It’s August — the month to recharge or get ahead.
You’re either off already for the long weekend or doubling down on deliverables. Or maybe it’s just a regular day for you. Whichever way you’ve chosen to spend this time, today’s concept doesn’t change.
So let’s dive right in.
The traditional media company sold content.
The modern media company uses content to sell everything else.
That’s a super simplified version of the concept we’re diving into today.
This mindset flipped my thinking a few years ago, and it’s been top of mind lately — whether it’s the physical product brand I launched this year, or the nonprofits and founders I advise…
If you’re ever rethinking your content strategy, or what to post on social media today:
Once you stop asking “What can I promote or ask for today?”
and start asking, “What can I publish or share today?”
a lot will change.
I just uploaded this video for today’s newsletter.
You may want to give it a quick watch for context for the rest of the newsletter:
When brands needed the public’s attention in the 20th century, they rented airtime from newspapers, radio, or TV.
Today, we each own a studio, signal, and distribution network.
Yet so many brands and organizations still treat content like a sporadic sales flyer instead of a daily program schedule.
And that could be costly.
Recent studies estimate that a single person scrolls past anywhere from 4,000 to over 10,000 commercial messages every day.
At the same time, 60 % of consumers say they now buy, switch, or avoid brands based on whether the brand’s public stance (seen through their content) aligns with their own values.
Add the fact that content marketing delivers 3 times as many leads while costing 62 % less than outbound tactics, and the business case is obvious.
Sustained, value-first publishing beats intermittent promotion every time. (That’s why I’m offering a training on Social Media & Content Strategy for Growth and consulting on it here).
So there’s a reason for thinking about your brand or organization as a media company when it comes to your content strategy.
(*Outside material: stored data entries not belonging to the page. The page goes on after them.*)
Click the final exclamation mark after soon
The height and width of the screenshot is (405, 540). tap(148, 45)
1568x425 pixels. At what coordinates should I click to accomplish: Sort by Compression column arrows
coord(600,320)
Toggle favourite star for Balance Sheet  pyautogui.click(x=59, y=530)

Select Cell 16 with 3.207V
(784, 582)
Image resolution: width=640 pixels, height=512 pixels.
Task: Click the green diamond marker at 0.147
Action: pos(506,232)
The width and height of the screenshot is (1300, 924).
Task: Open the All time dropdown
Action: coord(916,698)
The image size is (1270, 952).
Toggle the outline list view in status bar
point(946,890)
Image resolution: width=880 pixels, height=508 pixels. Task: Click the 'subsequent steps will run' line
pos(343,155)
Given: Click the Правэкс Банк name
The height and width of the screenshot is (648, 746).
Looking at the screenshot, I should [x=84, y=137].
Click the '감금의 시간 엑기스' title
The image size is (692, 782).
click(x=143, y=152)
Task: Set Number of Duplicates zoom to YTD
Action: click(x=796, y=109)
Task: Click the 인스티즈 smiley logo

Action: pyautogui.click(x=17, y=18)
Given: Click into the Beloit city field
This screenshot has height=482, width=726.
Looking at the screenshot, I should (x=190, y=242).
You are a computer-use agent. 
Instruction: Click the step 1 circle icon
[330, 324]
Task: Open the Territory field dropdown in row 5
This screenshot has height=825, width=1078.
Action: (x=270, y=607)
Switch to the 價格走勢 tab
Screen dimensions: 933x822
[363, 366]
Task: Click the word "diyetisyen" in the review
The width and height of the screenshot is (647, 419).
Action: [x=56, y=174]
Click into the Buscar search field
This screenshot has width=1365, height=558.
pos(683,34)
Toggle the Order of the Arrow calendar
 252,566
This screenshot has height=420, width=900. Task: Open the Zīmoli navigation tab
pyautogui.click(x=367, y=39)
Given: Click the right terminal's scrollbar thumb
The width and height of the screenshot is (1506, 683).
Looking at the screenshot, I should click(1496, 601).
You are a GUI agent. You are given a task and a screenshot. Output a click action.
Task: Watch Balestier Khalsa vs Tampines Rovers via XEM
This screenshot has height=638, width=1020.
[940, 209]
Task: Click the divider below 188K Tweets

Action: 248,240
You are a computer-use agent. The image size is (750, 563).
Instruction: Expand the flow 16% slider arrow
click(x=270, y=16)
What do you mean “media company”?
A media company was traditionally an organization whose entire business model revolved around producing and distributing content at scale — newspapers, magazines, broadcast TV and radio. They trade attention for ad dollars across a handful of often expensive, gate-kept channels.
But today, the definition of a media company has expanded. It now includes any organization (or individual) that creates, curates and delivers content across digital platforms with the goal of attracting, engaging and monetizing an audience. That might be a legacy publisher launching podcasts, a fintech app running its own newsroom, or a startup brand turning TikToks and newsletters into deal flow.
Content is no longer a cost centre but a growth engine — fuel for product sales, memberships, data, and community.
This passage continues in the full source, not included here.